Server clusters are sometimes called server farms. In some implementations, the servers have individual operating systems, while in others they share an operating system. Large Web sites such as Yahoo use multiple servers in a Web farm to handle the huge volume of traffic.

Hardware vs. software implementations
Operating systems such as Windows NT/2000 and Red Hat’s High Availability Linux Server provide software-based load balancing, and there are also software packages such as Resonate. Many vendors also make hardware devices based on switching technology that include load balancing functionality.

Load balancing switches and routers, such as those made by Cisco, Radware, Foundary, Alteon, and other vendors, use a variety of algorithms to distribute TCP/IP requests among a group of servers. Load balancing switches are also often referred to as content switches and content directors.

Early load balancing solutions used a DNS round-robin algorithm; more recent methods include least connections and fastest response algorithms.
For links to resources and vendors for both software and hardware load balancing solutions, as well as numerous articles on specific implementations, see

Advantages of server load balancing and clustering
Load balancing and clustering are part of High Availability (HA) strategy. Having two or more computers handle the workload increases performance (speeding up the process), and the redundancy also provides fault tolerance; if one of the machines goes down, the other can still continue to function. Clients see the group of servers as a single virtual server, with one IP address.

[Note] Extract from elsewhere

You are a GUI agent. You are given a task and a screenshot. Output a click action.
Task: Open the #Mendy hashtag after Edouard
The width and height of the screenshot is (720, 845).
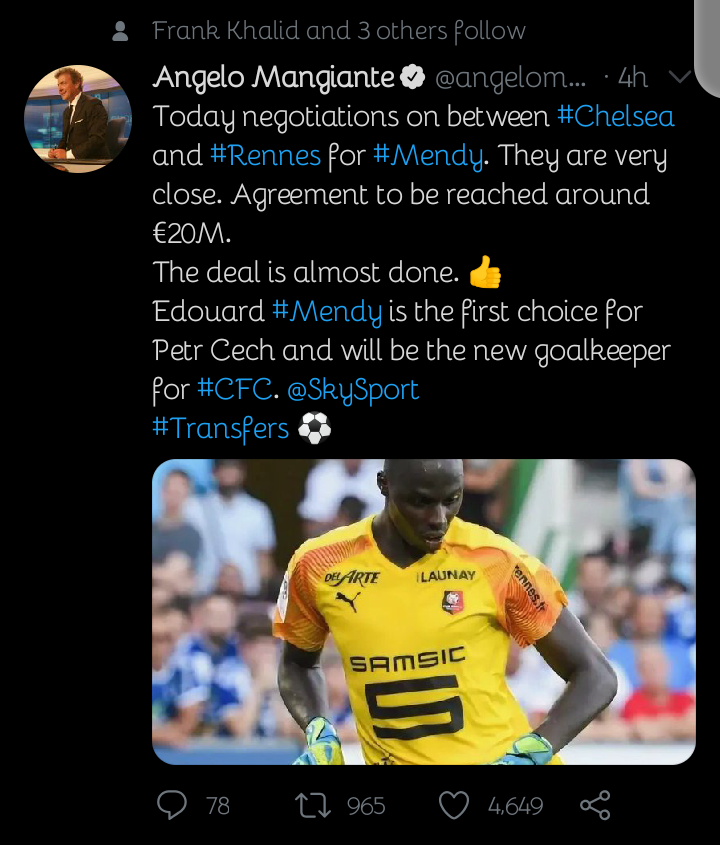pos(327,312)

There are three big advantages of clustering servers to provide load balancing:
  • Easier and more flexible management: With clustering software, administrators can move the workload onto particular servers within a cluster (for example, to update a server without impacting accessibility of data and services to clients).
  • Uninterrupted availability and fault tolerance: If a server fails, clustering software detects the failure and fails over to a remaining server.
  • Better scalability: Load balancing can be scaled across multiple servers in a cluster. Applications that are written to run on server clusters can perform dynamic load balancing.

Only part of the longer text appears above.